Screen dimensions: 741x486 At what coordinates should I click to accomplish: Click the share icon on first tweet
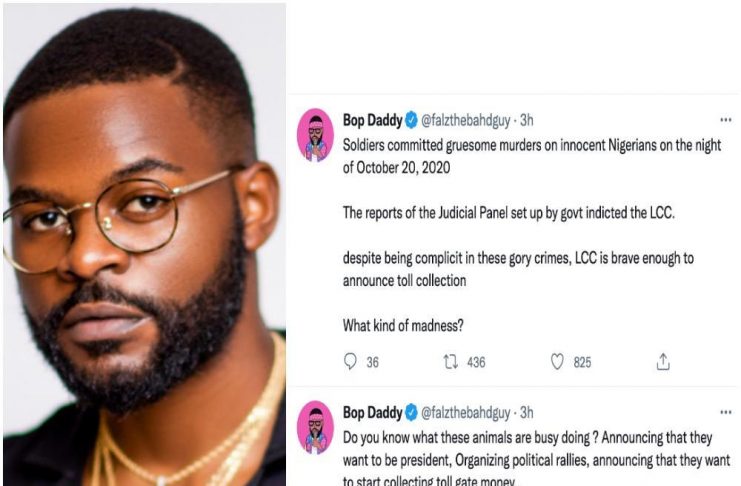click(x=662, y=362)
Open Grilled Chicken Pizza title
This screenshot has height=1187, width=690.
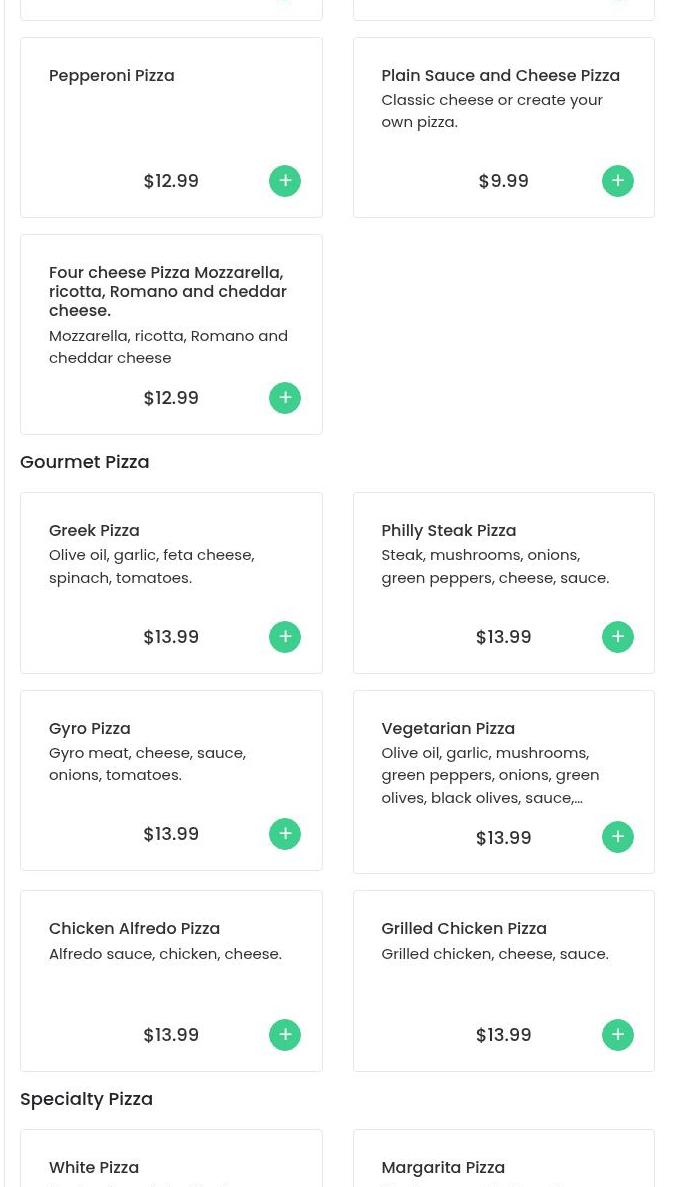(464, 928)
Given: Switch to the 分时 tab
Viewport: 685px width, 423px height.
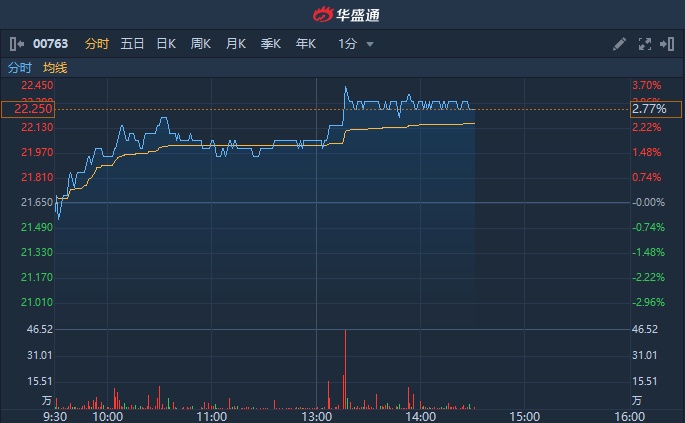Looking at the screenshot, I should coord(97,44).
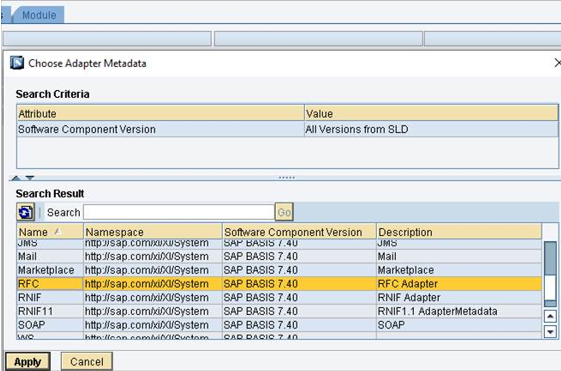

GIVEN REQUEST -> Gather every line of the records that contains the string "width" and copy each one out in full. Case counts, so a line matches only where the string has exactly this capitalization.

THE ANSWER ->
This screenshot has height=1187, width=690.
Viewport: 685px width, 423px height.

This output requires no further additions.